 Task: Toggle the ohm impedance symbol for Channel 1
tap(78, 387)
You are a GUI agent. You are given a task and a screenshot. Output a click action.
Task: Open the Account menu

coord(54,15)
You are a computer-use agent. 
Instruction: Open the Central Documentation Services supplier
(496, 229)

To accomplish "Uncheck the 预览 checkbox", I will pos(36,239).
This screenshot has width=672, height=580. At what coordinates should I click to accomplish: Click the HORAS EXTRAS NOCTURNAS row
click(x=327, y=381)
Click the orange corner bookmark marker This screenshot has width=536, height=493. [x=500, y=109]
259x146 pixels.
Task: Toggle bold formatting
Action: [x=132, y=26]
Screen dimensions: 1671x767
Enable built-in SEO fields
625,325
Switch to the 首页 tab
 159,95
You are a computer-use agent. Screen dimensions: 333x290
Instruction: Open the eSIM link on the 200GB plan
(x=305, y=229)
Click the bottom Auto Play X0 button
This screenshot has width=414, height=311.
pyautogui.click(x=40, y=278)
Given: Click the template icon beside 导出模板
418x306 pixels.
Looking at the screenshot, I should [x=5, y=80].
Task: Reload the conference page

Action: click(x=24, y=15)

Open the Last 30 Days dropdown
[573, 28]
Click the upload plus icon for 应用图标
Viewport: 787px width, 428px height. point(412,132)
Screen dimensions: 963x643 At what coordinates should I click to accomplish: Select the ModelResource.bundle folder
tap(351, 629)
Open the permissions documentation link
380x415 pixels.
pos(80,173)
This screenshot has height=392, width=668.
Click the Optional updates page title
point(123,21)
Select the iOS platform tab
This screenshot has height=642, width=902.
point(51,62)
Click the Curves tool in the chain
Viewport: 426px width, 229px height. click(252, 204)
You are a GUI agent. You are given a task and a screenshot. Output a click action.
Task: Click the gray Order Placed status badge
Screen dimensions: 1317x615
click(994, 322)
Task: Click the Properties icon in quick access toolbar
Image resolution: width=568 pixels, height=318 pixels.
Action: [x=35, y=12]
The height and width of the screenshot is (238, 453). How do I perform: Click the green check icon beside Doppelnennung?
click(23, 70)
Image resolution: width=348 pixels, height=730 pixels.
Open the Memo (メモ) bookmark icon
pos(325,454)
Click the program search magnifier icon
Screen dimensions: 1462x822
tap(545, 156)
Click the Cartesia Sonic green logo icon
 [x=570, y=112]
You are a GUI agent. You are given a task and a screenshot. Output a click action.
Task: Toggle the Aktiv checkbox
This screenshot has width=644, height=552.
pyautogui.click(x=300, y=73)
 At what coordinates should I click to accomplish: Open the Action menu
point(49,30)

* * * * * * *

### EXERCISE REQUIREMENTS
The line with "Click the program search magnifier icon" through the last line of the data: write these out exactly, and no others.

### RESULT FOR THIS EXERCISE
Click the program search magnifier icon
Screen dimensions: 1462x822
tap(545, 156)
Click the Cartesia Sonic green logo icon
 [x=570, y=112]
You are a GUI agent. You are given a task and a screenshot. Output a click action.
Task: Toggle the Aktiv checkbox
This screenshot has width=644, height=552.
pyautogui.click(x=300, y=73)
 At what coordinates should I click to accomplish: Open the Action menu
point(49,30)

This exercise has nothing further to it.